L’album in oggetto non è definibile doom a tutti gli effetti, anzi, ha solo poche tracce del genere ma la band che ne è autrice ne ha scritto pagine importanti fin dal secolo scorso, inaugurando una particolare commistione con il folk che ne ha reso il nome di culto per chi conosce e ama certe sonorità. Sto parlando dei tedeschi Empyrium, che nel 1996 esordirono con lo sfolgorante  A Wintersunset per poi spostare il sound verso una componente più eterea e folk . La band è stata guidata fin dai sui primi passi da Markus Stock, in arte Schwadorf, uno dei migliori musicisti contemporanei che i più attenti conosceranno soprattutto per quanto fatto con i notevoli The Vision Bleak e con il suo progetto solista black metal Sun Of The Sleepless.

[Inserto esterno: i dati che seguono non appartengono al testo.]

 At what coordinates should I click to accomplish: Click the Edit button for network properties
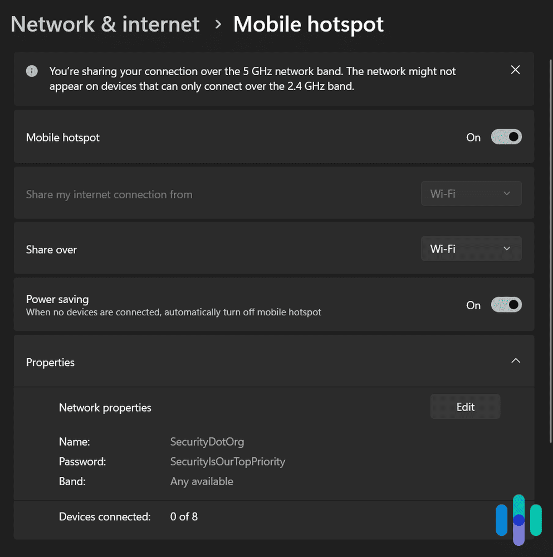465,407
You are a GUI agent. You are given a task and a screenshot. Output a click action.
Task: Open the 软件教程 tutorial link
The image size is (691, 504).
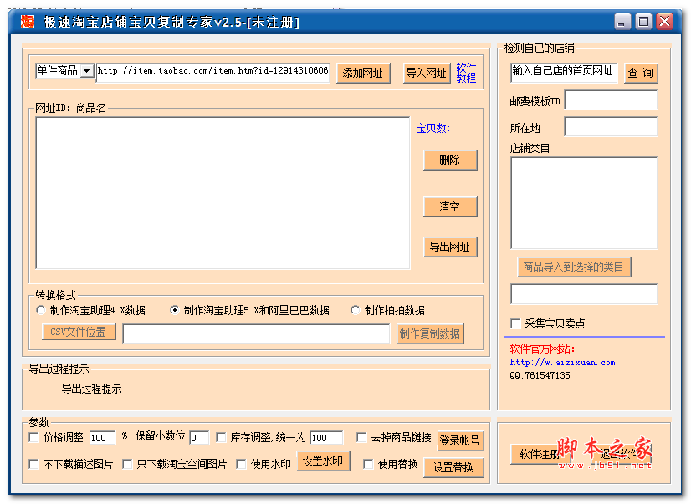[466, 73]
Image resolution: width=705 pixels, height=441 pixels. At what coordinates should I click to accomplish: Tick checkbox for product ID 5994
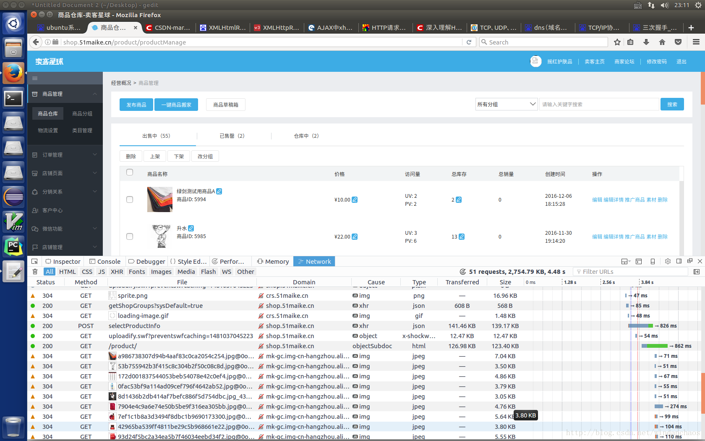(x=130, y=200)
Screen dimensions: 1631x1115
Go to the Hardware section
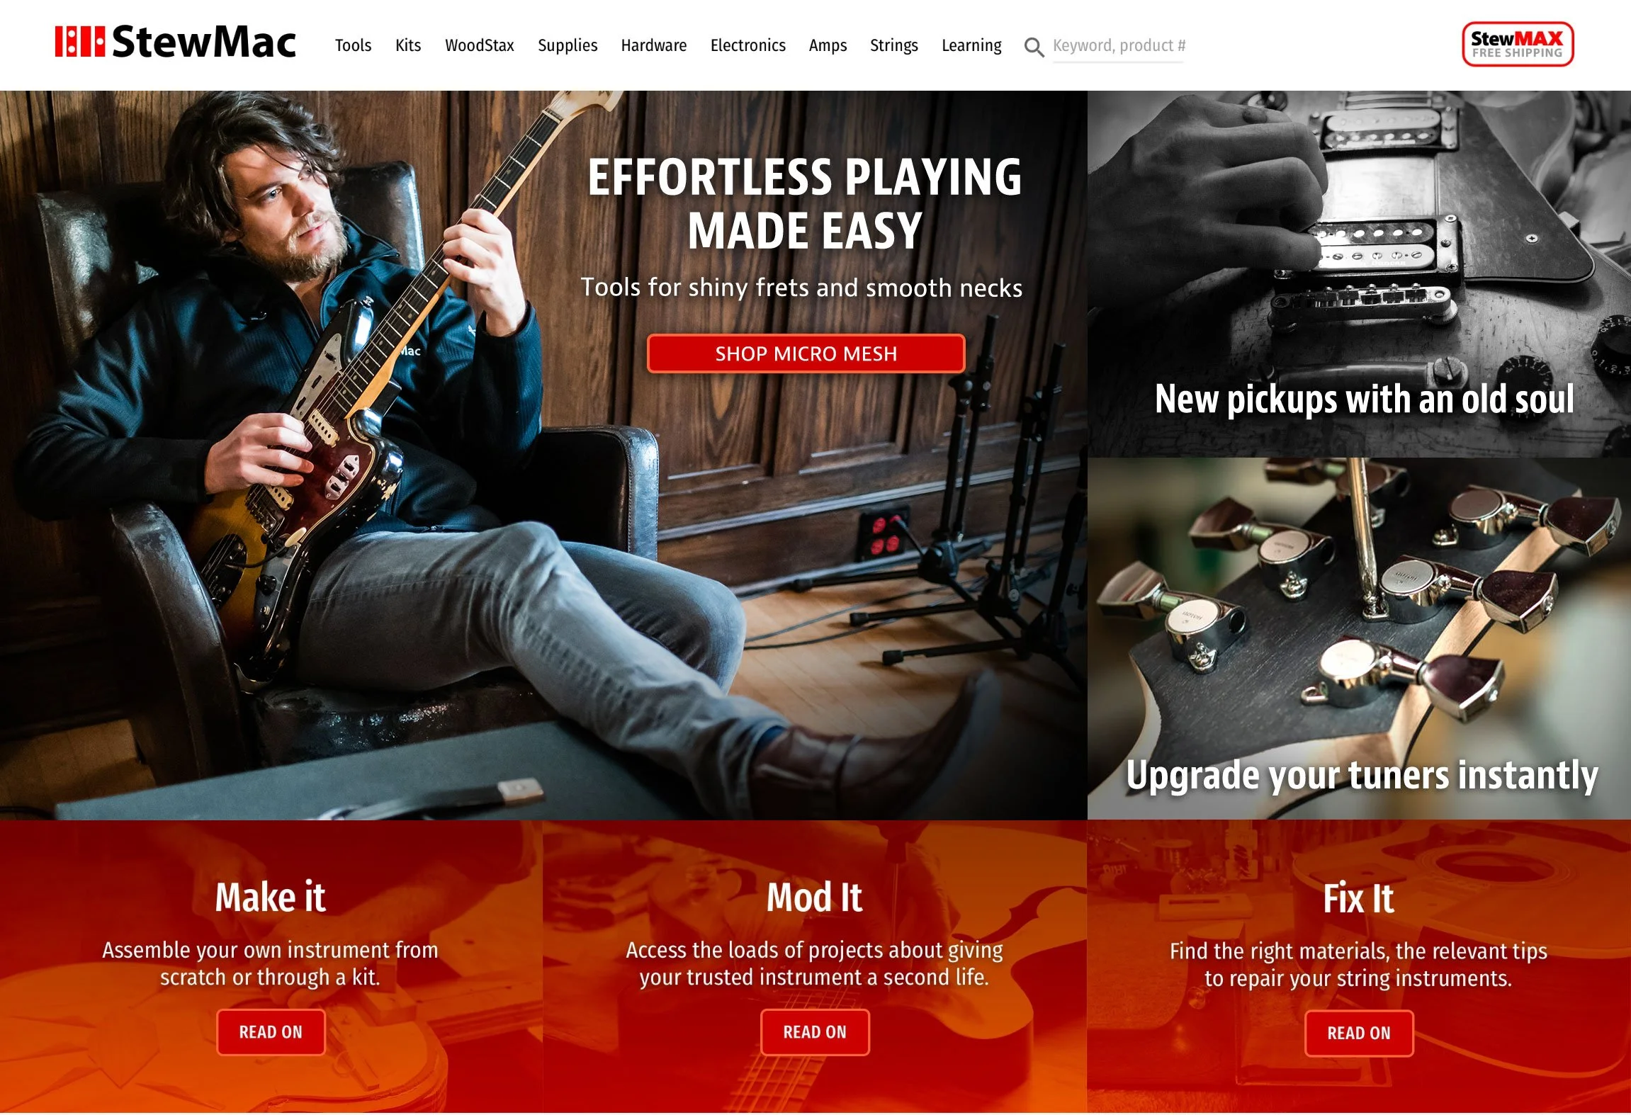pyautogui.click(x=654, y=45)
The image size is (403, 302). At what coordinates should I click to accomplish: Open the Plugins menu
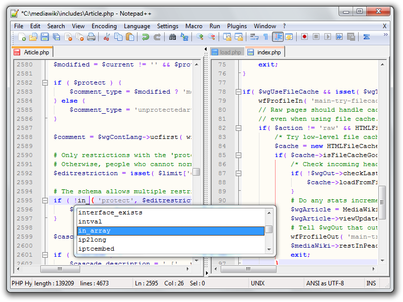[x=237, y=26]
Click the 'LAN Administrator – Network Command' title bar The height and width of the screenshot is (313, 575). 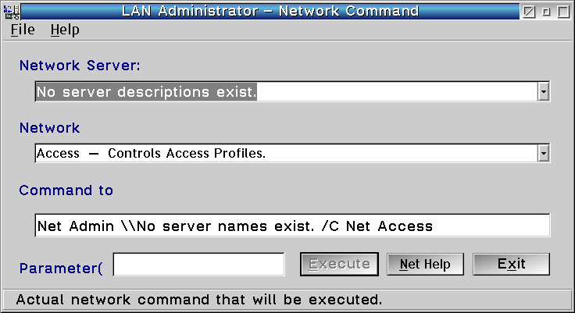[270, 12]
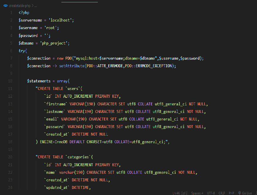Click the setAttribute method call

point(72,66)
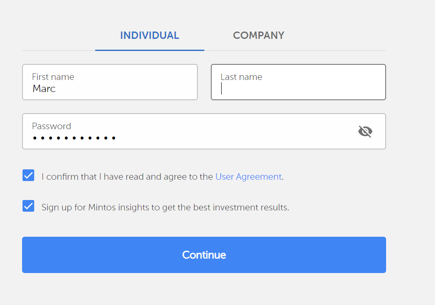
Task: Click the 'First name' field label
Action: pos(53,77)
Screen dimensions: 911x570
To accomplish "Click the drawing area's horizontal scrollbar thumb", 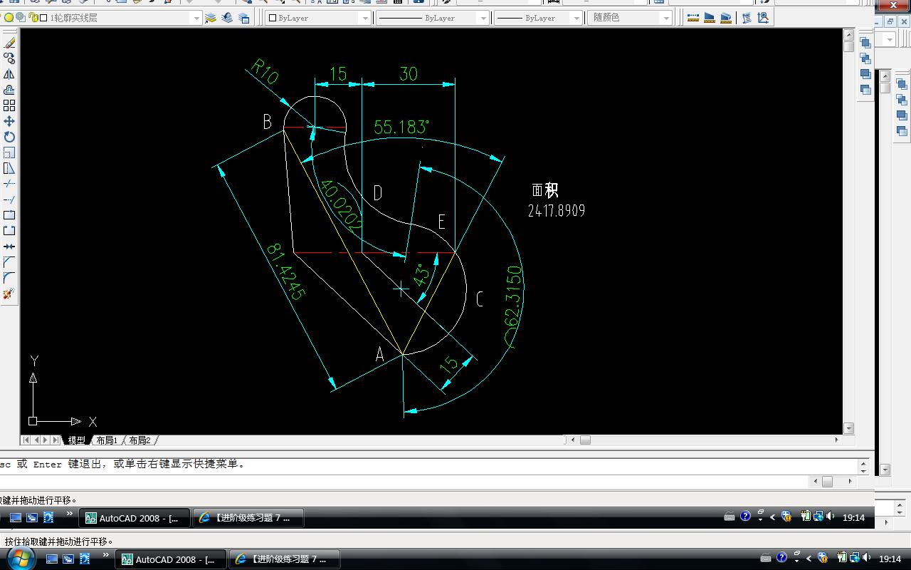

Über Den Sternen è il sesto lavoro sul lunga distanza degli Empyrium, che fin dal 2002 hanno visto il leader accompagnato dal cantante e tastierista Thomas Helm; questo connubio ha portato alla definizione di uno stile consolidato che si muove agevolmente tra neo folk, qualche pulsione black metal e atmosfere solenni e malinconiche. Quest’ ultimo album conferma lo spessore artistico di Stock, un altro di quei musicisti che trasforma in oro tutto quanto tocca per cui non mi resta che consigliarvi di immergervi con la dovuta pazienza e la necessaria predisposizione in queste note, talvolta capaci di farci viaggiare in dimensioni temporali le cui immagini tendono a farsi sempre più sfumate nella memoria.